Une plante à ne pas confondre

Charlie Braesch explique : « Ce qui est assez frappant, c'est que il y a une super odeur : on en prend plein les narines comme toutes les plantes sauvages ou cultivées, cela va sentir l’ail. Il s’agit d’une des bonnes manières de reconnaître l’ail des ours car il peut y avoir des confusions avec des plantes hautement toxiques, comme l’arum. Autre signe : les nervures. On va avoir des nervures qui vont être plutôt parallèles. L'ail des ours va avoir une nervation, c'est à dire la disposition des nervures, plutôt parallèle tandis que la nervation des arums va être en forme de peigne, en forme d'arête de poisson. Autre confusion possible, avec le muguet qui va pousser dans les endroits bien frais en bord de forêt, en bord de rivière, comme l’ail des ours. L'ail des ours va avoir sa face supérieure qui est brillante. Sa face inférieure est mat, tandis que pour le muguet ça va être l'inverse, c'est à dire que la face supérieure va être mat ».

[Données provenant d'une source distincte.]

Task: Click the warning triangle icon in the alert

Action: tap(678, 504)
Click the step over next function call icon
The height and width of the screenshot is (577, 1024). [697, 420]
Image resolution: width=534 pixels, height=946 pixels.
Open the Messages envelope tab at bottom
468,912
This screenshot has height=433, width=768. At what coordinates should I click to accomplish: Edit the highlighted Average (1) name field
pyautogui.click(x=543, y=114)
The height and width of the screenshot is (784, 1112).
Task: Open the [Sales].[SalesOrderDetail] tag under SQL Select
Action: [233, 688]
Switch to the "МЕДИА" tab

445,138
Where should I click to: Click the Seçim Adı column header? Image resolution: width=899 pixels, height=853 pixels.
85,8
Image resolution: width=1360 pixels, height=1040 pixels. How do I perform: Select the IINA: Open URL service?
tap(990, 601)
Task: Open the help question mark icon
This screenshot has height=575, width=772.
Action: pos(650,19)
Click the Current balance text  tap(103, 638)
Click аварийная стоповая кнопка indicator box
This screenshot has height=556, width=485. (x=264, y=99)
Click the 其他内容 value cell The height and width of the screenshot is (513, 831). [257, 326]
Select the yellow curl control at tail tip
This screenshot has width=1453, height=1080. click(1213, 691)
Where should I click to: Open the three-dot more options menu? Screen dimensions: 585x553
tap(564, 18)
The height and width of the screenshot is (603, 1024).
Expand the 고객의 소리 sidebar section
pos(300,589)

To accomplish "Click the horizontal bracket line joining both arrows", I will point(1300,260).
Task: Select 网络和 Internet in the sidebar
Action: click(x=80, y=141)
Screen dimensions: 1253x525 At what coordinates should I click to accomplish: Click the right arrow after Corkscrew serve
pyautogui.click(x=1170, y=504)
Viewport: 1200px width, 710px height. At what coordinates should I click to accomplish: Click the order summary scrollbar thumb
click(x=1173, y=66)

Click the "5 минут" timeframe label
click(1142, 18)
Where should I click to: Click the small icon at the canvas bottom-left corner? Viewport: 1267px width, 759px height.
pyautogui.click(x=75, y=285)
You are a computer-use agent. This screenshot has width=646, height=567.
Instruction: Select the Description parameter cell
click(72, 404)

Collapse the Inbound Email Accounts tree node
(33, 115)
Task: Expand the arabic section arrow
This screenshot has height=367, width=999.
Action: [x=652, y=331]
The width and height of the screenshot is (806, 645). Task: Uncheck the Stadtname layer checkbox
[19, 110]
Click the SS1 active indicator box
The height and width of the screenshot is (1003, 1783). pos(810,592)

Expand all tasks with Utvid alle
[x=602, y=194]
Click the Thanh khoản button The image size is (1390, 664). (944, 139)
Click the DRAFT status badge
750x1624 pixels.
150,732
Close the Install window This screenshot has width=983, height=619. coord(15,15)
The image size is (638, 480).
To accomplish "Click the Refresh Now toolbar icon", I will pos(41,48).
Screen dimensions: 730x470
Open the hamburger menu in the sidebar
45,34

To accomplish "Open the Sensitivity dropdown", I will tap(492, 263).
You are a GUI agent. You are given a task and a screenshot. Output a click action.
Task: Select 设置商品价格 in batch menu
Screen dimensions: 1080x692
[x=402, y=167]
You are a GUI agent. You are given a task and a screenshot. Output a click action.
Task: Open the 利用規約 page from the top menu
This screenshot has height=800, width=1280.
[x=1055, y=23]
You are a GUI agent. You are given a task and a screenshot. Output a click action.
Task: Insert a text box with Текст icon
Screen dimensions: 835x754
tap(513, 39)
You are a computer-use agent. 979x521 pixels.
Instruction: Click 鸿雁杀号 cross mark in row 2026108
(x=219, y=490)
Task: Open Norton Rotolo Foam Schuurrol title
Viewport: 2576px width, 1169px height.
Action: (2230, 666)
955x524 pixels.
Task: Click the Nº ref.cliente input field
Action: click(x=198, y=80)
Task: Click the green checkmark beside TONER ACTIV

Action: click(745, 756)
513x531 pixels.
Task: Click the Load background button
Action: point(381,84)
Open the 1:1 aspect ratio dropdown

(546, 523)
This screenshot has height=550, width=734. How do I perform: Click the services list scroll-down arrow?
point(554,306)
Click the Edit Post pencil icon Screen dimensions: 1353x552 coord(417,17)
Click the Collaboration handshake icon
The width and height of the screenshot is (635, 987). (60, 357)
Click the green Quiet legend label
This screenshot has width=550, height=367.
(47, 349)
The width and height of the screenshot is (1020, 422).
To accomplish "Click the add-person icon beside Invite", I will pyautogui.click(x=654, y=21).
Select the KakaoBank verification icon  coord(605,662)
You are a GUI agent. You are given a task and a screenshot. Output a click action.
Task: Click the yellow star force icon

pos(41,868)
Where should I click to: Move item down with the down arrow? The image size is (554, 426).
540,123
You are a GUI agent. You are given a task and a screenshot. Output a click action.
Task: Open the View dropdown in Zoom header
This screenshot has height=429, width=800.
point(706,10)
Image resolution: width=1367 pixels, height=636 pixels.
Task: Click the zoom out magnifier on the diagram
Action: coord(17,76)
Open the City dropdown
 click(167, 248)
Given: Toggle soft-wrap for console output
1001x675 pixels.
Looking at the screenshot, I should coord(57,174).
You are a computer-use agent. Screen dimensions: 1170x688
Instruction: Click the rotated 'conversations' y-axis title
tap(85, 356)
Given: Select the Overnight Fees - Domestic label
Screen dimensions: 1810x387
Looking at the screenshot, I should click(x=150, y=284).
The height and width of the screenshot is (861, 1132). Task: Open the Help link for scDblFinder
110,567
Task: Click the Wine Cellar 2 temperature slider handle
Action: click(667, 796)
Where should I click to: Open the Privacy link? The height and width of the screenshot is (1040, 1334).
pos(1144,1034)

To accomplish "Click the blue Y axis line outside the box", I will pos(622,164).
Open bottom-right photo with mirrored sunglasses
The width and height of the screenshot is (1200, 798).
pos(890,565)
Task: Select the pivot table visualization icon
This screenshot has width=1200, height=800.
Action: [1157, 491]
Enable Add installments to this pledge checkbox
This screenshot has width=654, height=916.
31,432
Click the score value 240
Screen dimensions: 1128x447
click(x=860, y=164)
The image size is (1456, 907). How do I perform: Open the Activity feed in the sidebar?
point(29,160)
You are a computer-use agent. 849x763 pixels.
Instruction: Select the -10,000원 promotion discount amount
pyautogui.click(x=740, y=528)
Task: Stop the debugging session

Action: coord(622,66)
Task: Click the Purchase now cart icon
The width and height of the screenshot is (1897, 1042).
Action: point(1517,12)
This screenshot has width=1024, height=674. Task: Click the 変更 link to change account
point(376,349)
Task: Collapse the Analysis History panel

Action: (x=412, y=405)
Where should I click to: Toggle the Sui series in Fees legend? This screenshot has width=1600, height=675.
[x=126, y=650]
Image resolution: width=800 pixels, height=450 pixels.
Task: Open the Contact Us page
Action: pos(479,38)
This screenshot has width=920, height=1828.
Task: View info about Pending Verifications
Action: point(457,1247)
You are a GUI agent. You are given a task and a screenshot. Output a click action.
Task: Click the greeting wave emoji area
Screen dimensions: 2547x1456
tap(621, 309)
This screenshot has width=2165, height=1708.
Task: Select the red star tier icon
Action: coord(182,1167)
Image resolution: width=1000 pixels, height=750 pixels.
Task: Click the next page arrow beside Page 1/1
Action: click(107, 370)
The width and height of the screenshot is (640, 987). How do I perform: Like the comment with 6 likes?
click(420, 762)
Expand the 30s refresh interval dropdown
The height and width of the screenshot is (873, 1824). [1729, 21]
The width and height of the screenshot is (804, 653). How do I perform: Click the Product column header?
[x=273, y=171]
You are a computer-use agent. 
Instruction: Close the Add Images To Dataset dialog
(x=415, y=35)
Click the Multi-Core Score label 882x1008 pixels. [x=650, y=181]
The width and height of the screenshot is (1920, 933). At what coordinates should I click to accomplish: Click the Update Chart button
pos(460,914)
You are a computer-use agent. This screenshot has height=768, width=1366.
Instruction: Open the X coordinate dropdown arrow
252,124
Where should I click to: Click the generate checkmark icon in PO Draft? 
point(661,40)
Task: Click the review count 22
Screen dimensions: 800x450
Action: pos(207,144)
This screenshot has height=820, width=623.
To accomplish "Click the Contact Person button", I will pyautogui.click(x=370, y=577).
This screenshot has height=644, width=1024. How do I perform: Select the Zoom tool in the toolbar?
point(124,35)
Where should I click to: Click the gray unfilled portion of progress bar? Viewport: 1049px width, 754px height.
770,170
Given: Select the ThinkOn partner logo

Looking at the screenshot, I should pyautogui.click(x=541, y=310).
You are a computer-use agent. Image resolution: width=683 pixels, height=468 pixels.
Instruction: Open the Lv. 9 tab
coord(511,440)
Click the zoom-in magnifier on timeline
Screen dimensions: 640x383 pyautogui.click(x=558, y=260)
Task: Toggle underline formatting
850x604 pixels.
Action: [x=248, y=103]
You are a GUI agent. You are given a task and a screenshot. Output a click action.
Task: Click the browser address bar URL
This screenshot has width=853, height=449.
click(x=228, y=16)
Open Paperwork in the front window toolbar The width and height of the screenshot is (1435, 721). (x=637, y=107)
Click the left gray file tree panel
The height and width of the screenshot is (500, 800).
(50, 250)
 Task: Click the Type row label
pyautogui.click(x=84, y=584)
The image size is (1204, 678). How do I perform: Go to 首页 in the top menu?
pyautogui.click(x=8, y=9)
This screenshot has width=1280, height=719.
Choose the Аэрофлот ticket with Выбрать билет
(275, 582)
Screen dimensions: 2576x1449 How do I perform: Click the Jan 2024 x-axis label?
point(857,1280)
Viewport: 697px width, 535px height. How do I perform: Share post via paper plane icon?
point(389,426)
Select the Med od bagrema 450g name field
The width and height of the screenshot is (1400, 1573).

Des recommandations pour la cueillette

Mais pour cueillir cette précieuse plante qui est, « comme tous les ails sauvages, ail, oignon, poireau sauvage, ça va être une plante à bulbe », il y a certaines règles à respecter. Le botaniste souligne : « S’il y a une population d'ail des ours, on cueille ici et là : on va respecter cette station et puis permettre à la population de pouvoir être présente l'année prochaine, l'année suivante et pour que tout le monde puisse en profiter. Ça veut dire ne pas être égoïste et penser au suivant. Cela veut dire de faire bien attention à ce qu'on cueille ».  

Cueillir avec les sens

Cette plante qui affectionne les bords des rivières, les milieux frais humides. « À chaque fois que je vais cueillir, je vais prendre une feuille par une feuille. Et là, je vais avoir une sensation, la sensation qui est sous mes doigts. Je vais avoir comme une sensation un peu élastique. Quand je cueille, je cueille pleinement, avec tous mes sens. On cueille les feuilles quand elles sont pleinement ouvertes. On peut aussi cueillir les fleurs quand elles sont en boutons » insiste Charlie Braesch.

"Le coin secret du chef"

Son compère restaurateur, Dominique Dubray, apprécie tout particulièrement l’ail des ours. C’est lui qui a guidé le botaniste vers ce spot secret : « Ce coin c’est le secret du chef. Il y a encore quelques jours il y avait de la neige ici. J’aime bien en faire une émulsion, pour accompagner des noix de Saint-Jacques par exemple. Alors j'affectionne aussi le fait de faire un pesto que l'on peut mélanger avec des pâtes ou le servir en apéritif sur un petit croûton doré comme une tapenade d'olives ou bien le mettre dans une quiche ou une tarte. Si on le fait revenir c'est juste comme une feuille d'épinard, une petite noix de beurre léger, un filet d'eau et juste un aller-retour ». Le chef rappelle : « On aura envie de tout cueillir mais il faut raisonnablement prendre ce dont on a besoin ». L’ail des ours constitue sa botte secrète, « le produit phare de début de saison ».

"Cela va embaumer"

« C'est un produit délicat. À la fois on a ce goût d'ail mais qui est subtil en fin de compte et qui va relever un peu les saveurs. J'en mets également de temps en temps dans un filet, un blanc de volaille : ça va embaumer » aime raconter le restaurateur. Frédéric Pinto, chef du restaurant Les Grandes Tables de la Comédie, à Clermont-Ferrand, affectionne aussi tout particulièrement l’ail des ours. Il propose une recette simple, avec des asperges : « On commence par une pré-cuisson des asperges dans de l’eau salée. Cela va durer entre 12 et 15 minutes, en fonction de l’épaisseur de l’asperge. Après on les entoure d’ail des ours. On les fait revenir dans un beurre noisette. On le fait bien revenir. Puis, on peut les agrémenter de boutons d’ail des ours, comme des pickles ».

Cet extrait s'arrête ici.